Tabel. Hubungan Antara Skor HAI dengan Derajat Hepatitis Kronik dengan
Menyingkirkan Fibrosis
HAI Diagnosis
1-3 Minimal
4-8 Ringan
9-12 Sedang
13-18 Berat
3.4.7 Tatalaksana
Tujuan utama dari pengobatan hepatitis B kronik adalah untuk
mengeliminasi atau menekan secara permanen HBV. Hal ini akan mengurangi
patogenitas dan infektivitas, dan akhirnya menghentikan atau mengurangi
nekroinflamasi hati. Tujuan jangka panjang adalah mencegah terjadinya hepatitis
flare yang dapat menyebabkan dekompensasi hati, perkembangan ke arah sirosis
dan/atau HCC, dan pada akhirnya memperpanjang usia.
Dua kelompok terapi untuk hepatitis B kronik:
1. Kelompok Imunomodulasi
a. Interferon (IFN) alfa
IFN merupakan suatu pilihan untuk pasien hepatitis B kronik
nonsirotik degan HBeAg positif dengan aktivitas peyakit ringan
sampai sedang.
Dosis IFN yang dianjurkan untuk hepatitis B kronik dengan
HBeAg positif adalah 5-10 MU 3x seminggu selama 16-24 minggu.

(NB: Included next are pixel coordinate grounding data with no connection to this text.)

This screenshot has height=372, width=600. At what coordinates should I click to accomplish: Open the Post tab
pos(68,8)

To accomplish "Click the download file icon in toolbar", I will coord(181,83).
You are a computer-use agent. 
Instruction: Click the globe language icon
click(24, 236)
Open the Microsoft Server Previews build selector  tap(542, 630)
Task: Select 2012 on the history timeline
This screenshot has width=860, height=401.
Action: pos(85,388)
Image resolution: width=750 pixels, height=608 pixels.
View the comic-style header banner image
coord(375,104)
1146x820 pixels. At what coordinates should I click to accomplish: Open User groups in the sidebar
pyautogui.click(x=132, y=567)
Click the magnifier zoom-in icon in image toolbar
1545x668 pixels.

Kontraindikasi terapi IFN adalah sirosis dekompensata, depresi atau
riwayat depresi diwaktu lalu dan adanya penyakit jantung berat. IFN
diberikan sampai 6 bulan.
2. Kelompok Terapi Anti Viral
Indikasi terapi antiviral dianjurkan untuk pasien hepatitis B kronik
dengan ALT >2x nilai normal tertinggi dengan DNA VHB positif. Untuk
ALT <2x nilai normal tertinggi tidak perlu terapi antiviral.
a. Lamivudin
Lamivudin berkhasiat menghambat enzim reverse transcriptase
yang berfungsi dalam transkripsi balik dari RNA menjadi DNA yang
terjadi dalam replikasi VHB. Lamivudin menghambat produksi VHB
baru dan mencegah terjadinya infeksi hepatosit sehat yang belum
terinfeksi, tetapi tidak mempengaruhi sel-sel yang terinfeksi karena
pada sel-sel yang telah terinfeksi DNA VHB ada dalam keadaan
convalent closed circulav (cccDNA).
Lamivudin diberikan dosis 100 mg tiap hari, lamivudin akan
menurunkan kadar DNA VHB sebesar 95% atau lebih dalam waktu 1
minggu. Lamivudin diberikan sampai 3 bulan setelah serokonversi
HBeAg.
b. Adefovir Dipivoksil
Adefovir dipivoksil adalah suatu nukelosid oral yang menghambat
enzim reverse transcriptase. Pemberian Adefovir dengan dosis 10 atau
30 mg tiap hari selama 48 minggu menunjukkan penurunan kadar
DNA VHB, penurunan kadar ALT serta serokonversi HBeAg. Dosis
yang dianjurkan adalah 10 mg tiap hari.
3.4.8 Edukasi
Pengidap hepatitis B harus diberi pengarahan sebab berisiko menularkan
kepada orang lain. Konseling harus termasuk pencegahan penularan melalui
hubungan seksual, perinatal, dan risiko penularan akibat kecerobohan melalui
tetesan darah yang mengkontaminasi lingkungan. Anggota keluarga yang berisiko
terinfeksi HBV harus divaksinasi HBV jika ditemukan hasil HBsAg (-) dan anti
HBs (-) pada pemeriksaan serologi. Skrining harus dilakukan dengan melakukan
pemeriksaan HBsAg dan anti-HBs B jika ditemukan seronegatif.
Pada wanita hamil seyogyanya diperiksa HBsAg pada trimester kadar HBV-DNA
tinggi lebih infeksius, terbukti pada penularan daripertama dan ketiga.
3.4.9 Prognosis
Sekitar 55% penderita hepatitis kronik aktif menyebabkan sirosis.
Penyebab kematian adalah gagal hati.